> **Listed records**

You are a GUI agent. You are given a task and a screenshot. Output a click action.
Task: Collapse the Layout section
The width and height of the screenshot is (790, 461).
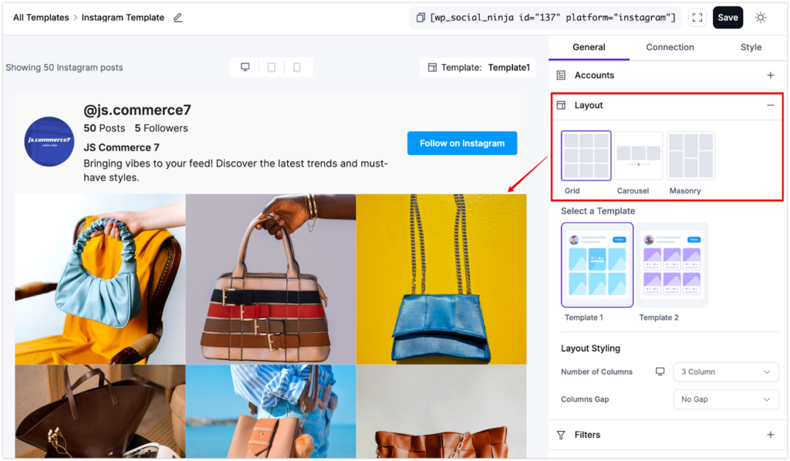coord(770,105)
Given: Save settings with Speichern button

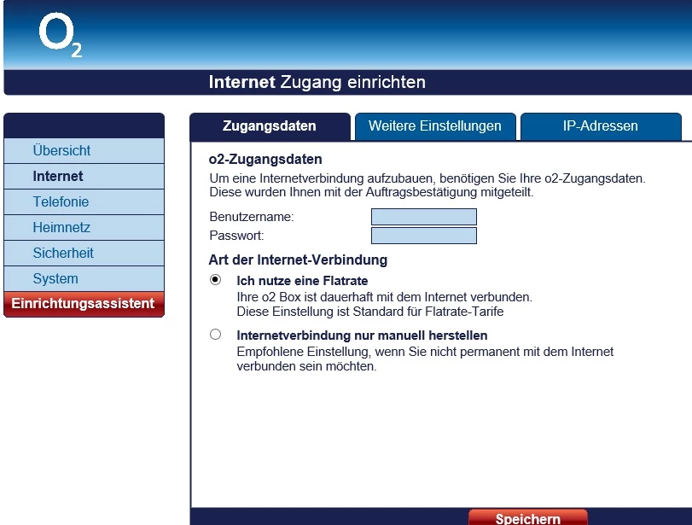Looking at the screenshot, I should point(528,518).
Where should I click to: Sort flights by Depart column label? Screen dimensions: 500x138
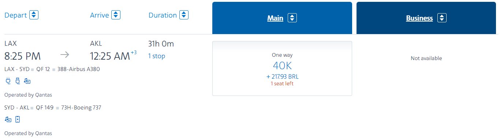16,15
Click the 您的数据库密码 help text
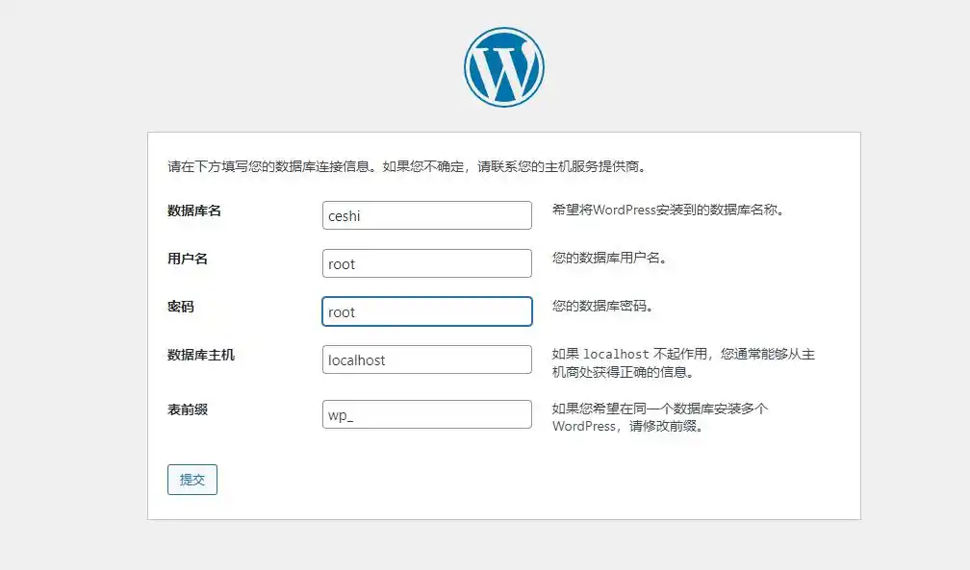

> **Task to complete**
Could you lay out every line of the records above as a Markdown table with a Row column for the row number and a Line column for the text, skipping blank lines? Leave the pictures out of the answer.

> **Response to this task**
| Row | Line |
|---|---|
| 1 | You are a GUI agent. You are given a task and a screenshot. Output a click action. |
| 2 | Task: Collapse the Layout section |
| 3 | The width and height of the screenshot is (790, 461). |
| 4 | coord(770,105) |
| 5 | Given: Save settings with Speichern button |
| 6 | Looking at the screenshot, I should point(528,518). |
| 7 | Where should I click to: Sort flights by Depart column label? Screen dimensions: 500x138 |
| 8 | 16,15 |
| 9 | Click the 您的数据库密码 help text |